6. The solution purification apparatus according to any one of claims 2-4, characterized in that, It also includes a nozzle (500) disposed in the cathode chamber (213) for blowing airflow into the cathode chamber (213) to agitate the solution.
7. The solution purification apparatus according to any one of claims 2-4, characterized in that, It also includes a transducer (600) disposed on the electrolytic container (210), the transducer (600) corresponding to the cathode chamber (213), the transducer (600) being used to vibrate the electrolytic container (210) to agitate the solution.
8. The solution purification apparatus according to any one of claims 1-4, characterized in that, The filtration assembly (300) includes a transfer container (310), a filtration pipe (320), and at least one first filter element (330). The transfer container (310) is connected to the electrolysis assembly (200), and the transfer container (310) is used to receive the electrolyzed solution; The inlet and outlet of the filter pipe (320) are both connected to the transfer container (310), and the first filter element (330) is connected to the filter pipe (320); the first filter element (330) is configured to filter out the solid metal when the electrolyzed solution circulates through the filter pipe (320).
9. The solution purification apparatus according to claim 8, characterized in that, The filtration assembly (300) further includes a second filter element (340) connected between the transfer container (310) and the electrolysis assembly (200), and the second filter element (340) is configured to filter out the solid metal when the transfer container (310) receives the electrolyzed solution; And / or, the transfer container (310) is also in communication with the liquid storage container (100).

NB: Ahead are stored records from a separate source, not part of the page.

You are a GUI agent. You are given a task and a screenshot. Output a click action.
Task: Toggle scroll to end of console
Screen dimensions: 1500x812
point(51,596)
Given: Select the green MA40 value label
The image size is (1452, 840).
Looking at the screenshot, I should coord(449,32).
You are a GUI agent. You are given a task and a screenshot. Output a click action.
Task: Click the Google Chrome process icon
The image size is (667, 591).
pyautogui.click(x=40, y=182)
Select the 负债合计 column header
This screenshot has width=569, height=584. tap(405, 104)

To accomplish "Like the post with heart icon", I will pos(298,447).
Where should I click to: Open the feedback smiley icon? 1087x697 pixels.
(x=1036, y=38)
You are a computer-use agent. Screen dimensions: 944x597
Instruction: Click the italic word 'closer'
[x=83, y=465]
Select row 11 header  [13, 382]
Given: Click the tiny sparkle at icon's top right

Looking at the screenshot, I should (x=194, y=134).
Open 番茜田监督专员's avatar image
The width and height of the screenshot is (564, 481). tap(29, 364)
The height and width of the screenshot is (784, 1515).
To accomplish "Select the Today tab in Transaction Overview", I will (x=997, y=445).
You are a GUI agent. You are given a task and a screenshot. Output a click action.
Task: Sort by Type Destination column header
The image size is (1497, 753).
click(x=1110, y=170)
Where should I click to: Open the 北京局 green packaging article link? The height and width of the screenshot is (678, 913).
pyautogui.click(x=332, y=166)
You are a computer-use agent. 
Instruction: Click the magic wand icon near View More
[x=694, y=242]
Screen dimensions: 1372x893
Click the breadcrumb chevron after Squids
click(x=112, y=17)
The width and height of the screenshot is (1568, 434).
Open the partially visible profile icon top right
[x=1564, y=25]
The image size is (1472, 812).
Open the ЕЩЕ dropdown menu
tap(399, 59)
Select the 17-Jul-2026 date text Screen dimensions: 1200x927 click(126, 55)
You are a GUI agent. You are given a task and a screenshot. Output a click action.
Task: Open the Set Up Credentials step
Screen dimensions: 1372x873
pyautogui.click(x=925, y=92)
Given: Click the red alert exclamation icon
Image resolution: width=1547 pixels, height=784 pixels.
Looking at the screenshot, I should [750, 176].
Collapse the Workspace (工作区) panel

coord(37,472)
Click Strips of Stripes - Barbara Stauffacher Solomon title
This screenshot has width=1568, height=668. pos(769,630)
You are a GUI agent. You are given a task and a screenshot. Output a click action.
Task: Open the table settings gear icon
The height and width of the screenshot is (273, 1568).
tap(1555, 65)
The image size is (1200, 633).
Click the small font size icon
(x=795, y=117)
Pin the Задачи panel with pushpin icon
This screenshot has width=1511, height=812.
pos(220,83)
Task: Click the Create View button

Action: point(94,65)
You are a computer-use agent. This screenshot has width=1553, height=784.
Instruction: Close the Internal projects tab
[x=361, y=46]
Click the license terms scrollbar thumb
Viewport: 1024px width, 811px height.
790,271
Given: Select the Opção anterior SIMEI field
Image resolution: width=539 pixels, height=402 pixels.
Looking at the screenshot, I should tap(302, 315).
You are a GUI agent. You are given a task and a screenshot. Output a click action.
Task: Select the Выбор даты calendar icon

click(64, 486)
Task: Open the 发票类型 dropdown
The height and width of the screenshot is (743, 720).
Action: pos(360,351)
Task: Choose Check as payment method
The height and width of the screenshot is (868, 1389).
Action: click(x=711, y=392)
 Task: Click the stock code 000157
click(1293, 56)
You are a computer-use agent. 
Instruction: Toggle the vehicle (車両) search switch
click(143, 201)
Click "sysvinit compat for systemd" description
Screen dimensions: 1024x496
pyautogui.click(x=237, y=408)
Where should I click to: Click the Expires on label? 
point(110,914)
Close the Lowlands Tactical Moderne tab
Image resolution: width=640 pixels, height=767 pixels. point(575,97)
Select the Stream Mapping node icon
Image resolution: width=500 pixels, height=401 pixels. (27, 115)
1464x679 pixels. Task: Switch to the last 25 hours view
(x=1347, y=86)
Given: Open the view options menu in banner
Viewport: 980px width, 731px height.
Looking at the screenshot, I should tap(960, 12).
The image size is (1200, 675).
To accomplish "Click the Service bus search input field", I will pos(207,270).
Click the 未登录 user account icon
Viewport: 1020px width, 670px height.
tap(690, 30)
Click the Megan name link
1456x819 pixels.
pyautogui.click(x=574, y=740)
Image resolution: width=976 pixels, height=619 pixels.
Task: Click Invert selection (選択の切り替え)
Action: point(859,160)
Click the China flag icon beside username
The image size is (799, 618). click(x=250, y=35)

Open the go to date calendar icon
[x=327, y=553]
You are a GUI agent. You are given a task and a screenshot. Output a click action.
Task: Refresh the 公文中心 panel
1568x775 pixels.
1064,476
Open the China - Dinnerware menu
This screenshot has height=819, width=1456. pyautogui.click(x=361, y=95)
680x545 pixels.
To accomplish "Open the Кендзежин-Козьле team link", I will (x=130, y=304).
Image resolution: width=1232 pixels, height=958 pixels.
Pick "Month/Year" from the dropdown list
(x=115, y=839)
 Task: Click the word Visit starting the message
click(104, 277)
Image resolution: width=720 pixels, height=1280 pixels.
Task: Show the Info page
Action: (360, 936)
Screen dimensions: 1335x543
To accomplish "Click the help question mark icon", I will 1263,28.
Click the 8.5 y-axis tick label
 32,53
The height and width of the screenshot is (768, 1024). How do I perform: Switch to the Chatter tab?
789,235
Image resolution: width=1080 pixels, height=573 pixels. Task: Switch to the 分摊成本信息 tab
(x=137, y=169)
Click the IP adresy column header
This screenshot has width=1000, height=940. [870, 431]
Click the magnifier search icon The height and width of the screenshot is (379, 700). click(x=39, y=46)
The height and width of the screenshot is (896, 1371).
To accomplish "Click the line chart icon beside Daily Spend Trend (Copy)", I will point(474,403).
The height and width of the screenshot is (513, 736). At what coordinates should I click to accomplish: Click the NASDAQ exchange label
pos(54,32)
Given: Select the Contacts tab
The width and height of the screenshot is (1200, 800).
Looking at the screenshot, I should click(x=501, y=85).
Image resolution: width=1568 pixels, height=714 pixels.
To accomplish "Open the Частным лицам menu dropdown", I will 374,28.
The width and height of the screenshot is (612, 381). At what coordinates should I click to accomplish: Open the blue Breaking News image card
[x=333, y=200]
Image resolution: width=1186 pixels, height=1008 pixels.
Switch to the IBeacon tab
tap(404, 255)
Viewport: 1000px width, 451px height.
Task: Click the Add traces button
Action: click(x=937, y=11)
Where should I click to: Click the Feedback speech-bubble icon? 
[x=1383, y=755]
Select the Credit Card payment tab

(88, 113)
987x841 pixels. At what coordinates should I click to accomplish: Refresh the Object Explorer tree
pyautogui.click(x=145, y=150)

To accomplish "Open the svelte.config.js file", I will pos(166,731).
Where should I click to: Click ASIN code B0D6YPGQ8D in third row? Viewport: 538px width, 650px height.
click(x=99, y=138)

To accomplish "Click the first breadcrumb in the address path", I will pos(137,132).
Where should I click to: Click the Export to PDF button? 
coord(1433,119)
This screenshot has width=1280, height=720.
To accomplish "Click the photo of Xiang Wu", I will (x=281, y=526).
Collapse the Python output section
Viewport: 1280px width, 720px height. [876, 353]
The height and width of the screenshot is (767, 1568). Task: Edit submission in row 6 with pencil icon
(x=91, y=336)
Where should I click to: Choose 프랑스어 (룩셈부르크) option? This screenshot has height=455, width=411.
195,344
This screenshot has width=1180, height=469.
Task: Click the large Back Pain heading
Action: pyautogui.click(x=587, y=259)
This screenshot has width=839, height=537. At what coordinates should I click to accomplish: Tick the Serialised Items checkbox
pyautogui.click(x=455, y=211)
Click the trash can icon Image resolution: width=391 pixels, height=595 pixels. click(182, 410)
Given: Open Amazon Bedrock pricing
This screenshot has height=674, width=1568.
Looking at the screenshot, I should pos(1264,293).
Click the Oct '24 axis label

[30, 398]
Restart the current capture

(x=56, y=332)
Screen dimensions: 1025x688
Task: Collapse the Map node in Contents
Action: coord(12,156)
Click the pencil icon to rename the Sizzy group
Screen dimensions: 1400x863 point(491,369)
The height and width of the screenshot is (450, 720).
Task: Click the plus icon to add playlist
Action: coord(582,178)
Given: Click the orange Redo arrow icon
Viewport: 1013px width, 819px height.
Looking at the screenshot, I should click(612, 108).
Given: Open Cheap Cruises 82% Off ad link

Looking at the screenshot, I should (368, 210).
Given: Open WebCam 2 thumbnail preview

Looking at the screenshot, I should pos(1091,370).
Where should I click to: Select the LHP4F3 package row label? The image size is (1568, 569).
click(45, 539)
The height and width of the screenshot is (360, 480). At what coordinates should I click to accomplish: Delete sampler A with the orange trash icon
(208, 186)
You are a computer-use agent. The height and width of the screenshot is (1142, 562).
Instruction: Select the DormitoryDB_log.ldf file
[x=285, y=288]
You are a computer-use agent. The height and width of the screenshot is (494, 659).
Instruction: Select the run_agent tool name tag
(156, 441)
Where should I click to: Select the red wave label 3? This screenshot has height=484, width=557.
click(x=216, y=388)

10. A method for purifying a solution, using the solution purification apparatus according to any one of claims 1-9, characterized in that, Includes the following steps: At least a portion of the solution to be purified in the storage container (100) of the solution purification device is passed into the electrolysis component (200) of the solution purification device, and then the solution is electrolyzed by the electrolysis component (200) to deposit the metal ion impurities in the solution into solid metal. The electrolyzed solution is passed through a filter assembly (300) in a solution purification device to filter out the solid metal.